+++ Records for processing +++
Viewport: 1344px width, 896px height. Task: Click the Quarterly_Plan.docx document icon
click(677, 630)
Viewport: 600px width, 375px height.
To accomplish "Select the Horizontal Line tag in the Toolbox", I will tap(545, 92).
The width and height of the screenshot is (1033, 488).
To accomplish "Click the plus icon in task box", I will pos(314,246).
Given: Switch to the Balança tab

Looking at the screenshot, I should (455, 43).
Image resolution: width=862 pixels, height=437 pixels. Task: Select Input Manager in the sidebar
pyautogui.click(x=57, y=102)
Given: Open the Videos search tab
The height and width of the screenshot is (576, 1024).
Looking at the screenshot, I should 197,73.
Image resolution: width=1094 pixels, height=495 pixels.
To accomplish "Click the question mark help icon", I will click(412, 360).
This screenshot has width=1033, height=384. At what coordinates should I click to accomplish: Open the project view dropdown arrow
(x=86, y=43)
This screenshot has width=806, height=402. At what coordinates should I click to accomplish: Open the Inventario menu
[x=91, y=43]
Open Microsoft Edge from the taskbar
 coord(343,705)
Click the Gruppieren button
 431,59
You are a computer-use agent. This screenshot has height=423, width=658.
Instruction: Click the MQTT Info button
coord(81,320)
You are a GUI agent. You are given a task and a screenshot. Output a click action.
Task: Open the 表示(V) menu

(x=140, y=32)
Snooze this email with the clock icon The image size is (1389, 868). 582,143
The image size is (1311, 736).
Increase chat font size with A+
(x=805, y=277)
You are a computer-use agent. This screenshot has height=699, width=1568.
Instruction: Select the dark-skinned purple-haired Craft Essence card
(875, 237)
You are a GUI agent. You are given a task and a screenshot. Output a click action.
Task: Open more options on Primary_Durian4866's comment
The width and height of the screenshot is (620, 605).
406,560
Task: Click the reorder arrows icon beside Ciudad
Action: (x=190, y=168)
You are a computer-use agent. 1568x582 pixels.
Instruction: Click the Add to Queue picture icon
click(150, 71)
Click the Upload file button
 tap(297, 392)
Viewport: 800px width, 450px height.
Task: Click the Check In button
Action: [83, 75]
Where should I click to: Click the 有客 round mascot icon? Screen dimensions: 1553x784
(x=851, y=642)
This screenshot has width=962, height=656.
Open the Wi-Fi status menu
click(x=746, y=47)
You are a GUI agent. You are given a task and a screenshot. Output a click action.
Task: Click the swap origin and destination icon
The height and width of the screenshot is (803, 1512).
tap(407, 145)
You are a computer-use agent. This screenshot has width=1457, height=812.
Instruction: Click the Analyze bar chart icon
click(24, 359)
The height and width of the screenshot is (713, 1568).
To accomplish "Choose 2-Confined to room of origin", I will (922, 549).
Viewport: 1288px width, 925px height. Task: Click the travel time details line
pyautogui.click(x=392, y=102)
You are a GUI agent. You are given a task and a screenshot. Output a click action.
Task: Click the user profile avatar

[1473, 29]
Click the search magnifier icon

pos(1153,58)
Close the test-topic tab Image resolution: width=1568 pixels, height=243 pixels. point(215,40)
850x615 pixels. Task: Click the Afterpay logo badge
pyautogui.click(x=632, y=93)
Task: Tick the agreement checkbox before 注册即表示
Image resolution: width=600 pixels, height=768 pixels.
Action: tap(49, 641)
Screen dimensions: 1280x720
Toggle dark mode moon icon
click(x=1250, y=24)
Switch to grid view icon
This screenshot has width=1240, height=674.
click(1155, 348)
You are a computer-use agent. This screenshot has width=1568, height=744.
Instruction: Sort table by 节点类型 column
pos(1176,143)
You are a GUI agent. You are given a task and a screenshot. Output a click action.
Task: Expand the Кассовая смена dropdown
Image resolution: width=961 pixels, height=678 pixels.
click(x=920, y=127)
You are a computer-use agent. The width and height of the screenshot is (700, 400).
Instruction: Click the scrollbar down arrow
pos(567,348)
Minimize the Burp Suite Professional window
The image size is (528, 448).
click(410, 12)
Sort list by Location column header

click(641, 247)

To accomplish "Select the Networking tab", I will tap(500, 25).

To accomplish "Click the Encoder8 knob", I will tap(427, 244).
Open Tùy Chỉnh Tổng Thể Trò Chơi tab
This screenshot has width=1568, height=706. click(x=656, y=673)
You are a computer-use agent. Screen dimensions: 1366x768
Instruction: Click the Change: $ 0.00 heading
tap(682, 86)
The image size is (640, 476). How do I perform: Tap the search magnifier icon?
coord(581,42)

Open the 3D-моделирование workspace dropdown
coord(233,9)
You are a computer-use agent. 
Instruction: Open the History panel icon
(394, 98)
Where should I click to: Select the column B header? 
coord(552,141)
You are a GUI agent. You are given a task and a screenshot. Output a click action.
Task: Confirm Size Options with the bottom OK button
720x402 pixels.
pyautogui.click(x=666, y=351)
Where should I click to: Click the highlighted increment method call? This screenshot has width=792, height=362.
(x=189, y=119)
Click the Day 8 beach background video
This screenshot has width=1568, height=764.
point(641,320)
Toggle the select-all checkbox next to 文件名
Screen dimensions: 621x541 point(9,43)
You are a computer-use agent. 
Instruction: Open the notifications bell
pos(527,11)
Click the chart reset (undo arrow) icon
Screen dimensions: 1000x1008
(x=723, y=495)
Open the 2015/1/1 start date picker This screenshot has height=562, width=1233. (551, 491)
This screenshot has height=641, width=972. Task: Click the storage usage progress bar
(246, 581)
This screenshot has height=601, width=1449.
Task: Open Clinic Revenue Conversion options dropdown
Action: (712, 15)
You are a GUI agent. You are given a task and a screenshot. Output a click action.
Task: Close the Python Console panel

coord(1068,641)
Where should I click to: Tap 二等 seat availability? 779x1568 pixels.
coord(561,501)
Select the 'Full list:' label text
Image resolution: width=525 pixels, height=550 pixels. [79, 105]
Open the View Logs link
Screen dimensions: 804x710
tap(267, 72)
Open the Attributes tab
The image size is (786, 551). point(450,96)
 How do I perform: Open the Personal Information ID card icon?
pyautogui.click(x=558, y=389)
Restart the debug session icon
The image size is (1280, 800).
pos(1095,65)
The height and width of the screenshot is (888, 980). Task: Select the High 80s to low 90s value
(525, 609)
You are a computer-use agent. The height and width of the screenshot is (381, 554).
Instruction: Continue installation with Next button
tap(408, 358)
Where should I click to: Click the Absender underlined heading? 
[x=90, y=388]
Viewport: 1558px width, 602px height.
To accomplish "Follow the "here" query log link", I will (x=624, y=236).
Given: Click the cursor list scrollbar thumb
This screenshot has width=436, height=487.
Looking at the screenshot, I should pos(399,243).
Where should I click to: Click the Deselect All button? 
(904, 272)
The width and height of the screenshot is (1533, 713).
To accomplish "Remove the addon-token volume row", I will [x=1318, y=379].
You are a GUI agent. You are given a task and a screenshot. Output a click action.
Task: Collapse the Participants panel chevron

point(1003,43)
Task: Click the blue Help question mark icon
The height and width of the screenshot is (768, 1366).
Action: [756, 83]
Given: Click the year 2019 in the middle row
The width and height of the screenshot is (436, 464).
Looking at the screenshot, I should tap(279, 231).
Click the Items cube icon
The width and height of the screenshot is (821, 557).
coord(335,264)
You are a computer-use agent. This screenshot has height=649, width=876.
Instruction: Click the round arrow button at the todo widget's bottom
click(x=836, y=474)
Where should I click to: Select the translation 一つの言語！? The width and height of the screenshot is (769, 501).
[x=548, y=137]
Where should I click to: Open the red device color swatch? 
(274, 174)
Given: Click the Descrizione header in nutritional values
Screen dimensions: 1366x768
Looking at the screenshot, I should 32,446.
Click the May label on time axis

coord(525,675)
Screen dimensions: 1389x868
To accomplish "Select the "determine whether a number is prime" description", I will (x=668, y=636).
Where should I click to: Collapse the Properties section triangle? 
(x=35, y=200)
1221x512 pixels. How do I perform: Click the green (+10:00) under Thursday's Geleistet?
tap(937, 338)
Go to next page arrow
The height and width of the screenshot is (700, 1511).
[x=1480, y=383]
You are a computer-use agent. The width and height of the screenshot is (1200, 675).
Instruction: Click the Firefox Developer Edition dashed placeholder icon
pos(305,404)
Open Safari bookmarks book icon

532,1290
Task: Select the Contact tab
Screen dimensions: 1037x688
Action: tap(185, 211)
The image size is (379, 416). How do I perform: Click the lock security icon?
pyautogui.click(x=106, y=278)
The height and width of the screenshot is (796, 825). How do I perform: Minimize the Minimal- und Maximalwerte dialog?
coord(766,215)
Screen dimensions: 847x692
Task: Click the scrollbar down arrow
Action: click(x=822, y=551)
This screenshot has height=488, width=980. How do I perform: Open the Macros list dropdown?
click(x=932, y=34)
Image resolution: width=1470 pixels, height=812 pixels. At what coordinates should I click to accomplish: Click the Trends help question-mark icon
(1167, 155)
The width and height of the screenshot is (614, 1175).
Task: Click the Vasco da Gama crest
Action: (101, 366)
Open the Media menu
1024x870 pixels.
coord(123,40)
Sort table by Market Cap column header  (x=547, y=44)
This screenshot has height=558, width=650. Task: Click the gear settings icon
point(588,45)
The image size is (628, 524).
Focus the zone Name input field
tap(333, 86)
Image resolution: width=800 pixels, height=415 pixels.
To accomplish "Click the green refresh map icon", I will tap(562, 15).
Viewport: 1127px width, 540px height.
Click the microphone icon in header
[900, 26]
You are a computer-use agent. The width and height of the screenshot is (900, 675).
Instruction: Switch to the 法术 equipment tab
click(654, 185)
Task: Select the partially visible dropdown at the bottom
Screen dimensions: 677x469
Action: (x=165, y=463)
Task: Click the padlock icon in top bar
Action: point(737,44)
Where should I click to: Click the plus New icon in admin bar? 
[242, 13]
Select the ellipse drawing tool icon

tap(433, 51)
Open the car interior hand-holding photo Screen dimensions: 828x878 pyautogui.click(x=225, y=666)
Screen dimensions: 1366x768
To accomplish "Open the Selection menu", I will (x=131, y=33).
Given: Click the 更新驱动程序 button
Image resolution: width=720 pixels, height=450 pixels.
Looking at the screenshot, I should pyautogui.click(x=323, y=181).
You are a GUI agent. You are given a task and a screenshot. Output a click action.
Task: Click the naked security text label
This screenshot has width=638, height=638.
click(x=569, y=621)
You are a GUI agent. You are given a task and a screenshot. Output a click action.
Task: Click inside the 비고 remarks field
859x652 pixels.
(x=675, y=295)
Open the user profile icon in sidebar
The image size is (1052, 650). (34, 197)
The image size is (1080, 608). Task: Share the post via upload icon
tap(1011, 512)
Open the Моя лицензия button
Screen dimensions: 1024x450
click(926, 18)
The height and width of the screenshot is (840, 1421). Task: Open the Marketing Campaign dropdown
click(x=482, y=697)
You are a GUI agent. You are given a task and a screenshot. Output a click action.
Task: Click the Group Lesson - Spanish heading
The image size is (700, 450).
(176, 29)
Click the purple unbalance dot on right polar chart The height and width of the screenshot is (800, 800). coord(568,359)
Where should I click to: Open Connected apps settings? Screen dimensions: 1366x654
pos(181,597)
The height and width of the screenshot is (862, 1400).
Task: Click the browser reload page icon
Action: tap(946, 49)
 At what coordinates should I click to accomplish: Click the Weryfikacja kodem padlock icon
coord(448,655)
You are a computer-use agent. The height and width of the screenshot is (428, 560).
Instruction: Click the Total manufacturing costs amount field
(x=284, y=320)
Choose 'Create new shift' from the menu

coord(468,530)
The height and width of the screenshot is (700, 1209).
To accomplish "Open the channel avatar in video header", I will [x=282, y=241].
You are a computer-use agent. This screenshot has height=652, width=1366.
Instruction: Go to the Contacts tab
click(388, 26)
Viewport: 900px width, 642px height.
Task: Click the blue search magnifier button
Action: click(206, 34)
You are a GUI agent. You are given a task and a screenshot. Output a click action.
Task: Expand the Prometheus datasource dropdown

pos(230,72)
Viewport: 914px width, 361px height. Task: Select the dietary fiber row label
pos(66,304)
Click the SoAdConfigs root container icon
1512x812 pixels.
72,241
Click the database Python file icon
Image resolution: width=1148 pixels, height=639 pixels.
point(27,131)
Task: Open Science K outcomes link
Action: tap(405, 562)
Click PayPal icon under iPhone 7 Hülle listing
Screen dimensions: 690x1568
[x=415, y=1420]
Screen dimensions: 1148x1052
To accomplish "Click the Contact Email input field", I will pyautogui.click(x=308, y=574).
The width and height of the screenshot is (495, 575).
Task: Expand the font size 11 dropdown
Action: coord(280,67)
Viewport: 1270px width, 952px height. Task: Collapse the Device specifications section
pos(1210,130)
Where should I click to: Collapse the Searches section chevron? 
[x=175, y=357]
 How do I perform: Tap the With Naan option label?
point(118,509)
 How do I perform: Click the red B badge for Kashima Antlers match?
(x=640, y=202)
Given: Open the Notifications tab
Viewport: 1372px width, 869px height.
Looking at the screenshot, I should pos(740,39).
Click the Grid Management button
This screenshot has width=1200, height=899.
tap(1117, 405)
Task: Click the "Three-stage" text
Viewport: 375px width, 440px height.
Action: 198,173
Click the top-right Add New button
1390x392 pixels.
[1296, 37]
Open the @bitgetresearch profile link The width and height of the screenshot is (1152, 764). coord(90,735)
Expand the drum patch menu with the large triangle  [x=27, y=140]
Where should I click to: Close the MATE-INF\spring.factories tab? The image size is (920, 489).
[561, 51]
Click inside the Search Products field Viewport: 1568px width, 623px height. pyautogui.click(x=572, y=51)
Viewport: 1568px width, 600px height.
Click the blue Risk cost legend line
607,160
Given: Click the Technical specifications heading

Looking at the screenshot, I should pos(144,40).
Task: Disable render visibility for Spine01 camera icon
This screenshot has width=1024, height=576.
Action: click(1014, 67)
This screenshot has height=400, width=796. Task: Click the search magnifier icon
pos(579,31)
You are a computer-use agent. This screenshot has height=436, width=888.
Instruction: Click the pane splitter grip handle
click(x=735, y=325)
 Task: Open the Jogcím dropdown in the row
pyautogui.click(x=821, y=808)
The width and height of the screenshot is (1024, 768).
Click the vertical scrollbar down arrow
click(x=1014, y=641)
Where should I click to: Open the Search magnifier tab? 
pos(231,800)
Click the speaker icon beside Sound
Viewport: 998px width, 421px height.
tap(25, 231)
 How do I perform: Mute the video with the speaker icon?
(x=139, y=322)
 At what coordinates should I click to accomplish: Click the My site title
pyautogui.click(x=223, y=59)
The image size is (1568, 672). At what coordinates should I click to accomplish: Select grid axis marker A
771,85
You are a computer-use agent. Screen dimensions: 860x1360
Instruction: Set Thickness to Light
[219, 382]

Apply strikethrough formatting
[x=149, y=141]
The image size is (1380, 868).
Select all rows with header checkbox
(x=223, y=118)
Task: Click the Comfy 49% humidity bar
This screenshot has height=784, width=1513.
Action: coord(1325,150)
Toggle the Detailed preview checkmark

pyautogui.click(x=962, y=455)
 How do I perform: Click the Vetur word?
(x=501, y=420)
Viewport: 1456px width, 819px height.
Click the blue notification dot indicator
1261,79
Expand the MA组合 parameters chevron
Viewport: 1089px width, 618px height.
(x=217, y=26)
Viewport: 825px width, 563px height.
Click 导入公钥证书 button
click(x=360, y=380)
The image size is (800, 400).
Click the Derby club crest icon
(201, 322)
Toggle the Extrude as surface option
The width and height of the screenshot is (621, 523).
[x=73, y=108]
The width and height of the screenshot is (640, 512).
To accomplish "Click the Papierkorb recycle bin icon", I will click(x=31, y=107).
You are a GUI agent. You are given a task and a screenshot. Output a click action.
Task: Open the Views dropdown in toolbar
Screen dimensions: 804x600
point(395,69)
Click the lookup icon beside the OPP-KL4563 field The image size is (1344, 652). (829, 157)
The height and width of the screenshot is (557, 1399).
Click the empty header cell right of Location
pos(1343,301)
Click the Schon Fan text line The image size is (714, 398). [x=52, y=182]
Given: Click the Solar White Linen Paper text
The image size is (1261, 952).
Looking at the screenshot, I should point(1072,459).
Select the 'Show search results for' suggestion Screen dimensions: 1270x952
+++
Directions for this task → The answer must consist of every line from the data that holds the string "origin".

Answer to this exercise →
Task: Click the swap origin and destination icon
To accomplish "Choose 2-Confined to room of origin", I will (922, 549).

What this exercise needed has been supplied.